● **RECORDS FOR THIS TASK**
▼▼▼

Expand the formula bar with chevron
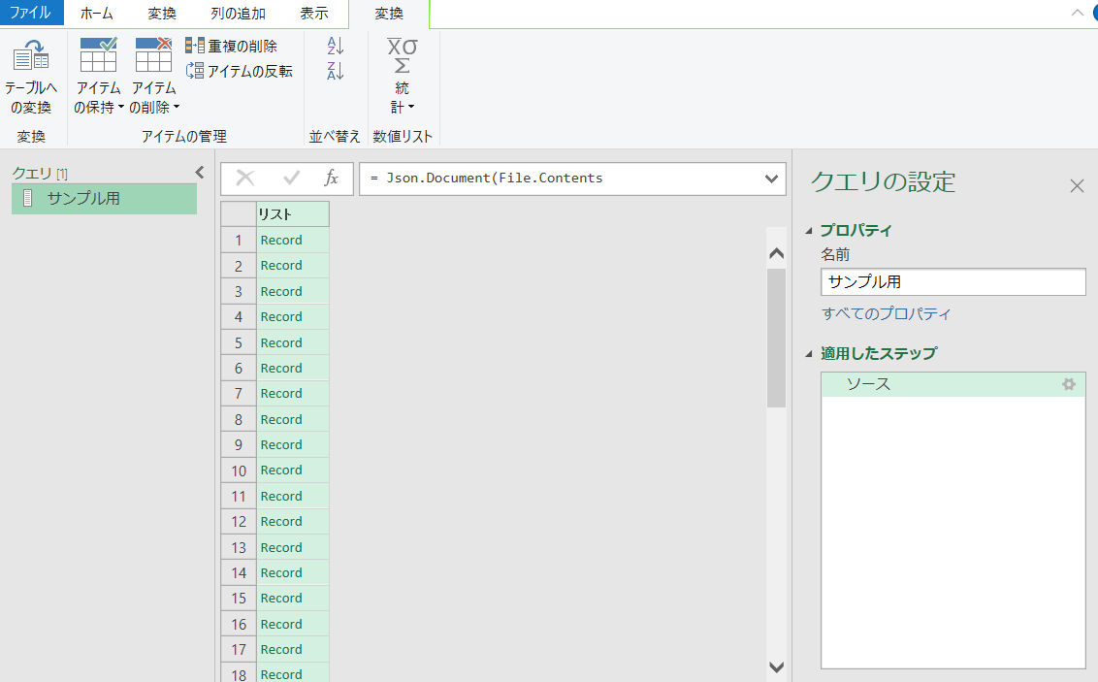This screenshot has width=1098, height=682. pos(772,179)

▲▲▲
▼▼▼

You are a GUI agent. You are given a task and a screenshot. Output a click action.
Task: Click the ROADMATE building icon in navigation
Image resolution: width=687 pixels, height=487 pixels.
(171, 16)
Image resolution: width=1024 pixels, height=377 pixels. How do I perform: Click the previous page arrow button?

▲▲▲

● **TASK ITEM**
What you return must be an exact retyping of the lines above starting at the line with "Task: Click the" and ending at the line with "Image resolution: width=1024", and nothing besides.

● **FINAL ANSWER**
Task: Click the ROADMATE building icon in navigation
Image resolution: width=687 pixels, height=487 pixels.
(171, 16)
Image resolution: width=1024 pixels, height=377 pixels. How do I perform: Click the previous page arrow button?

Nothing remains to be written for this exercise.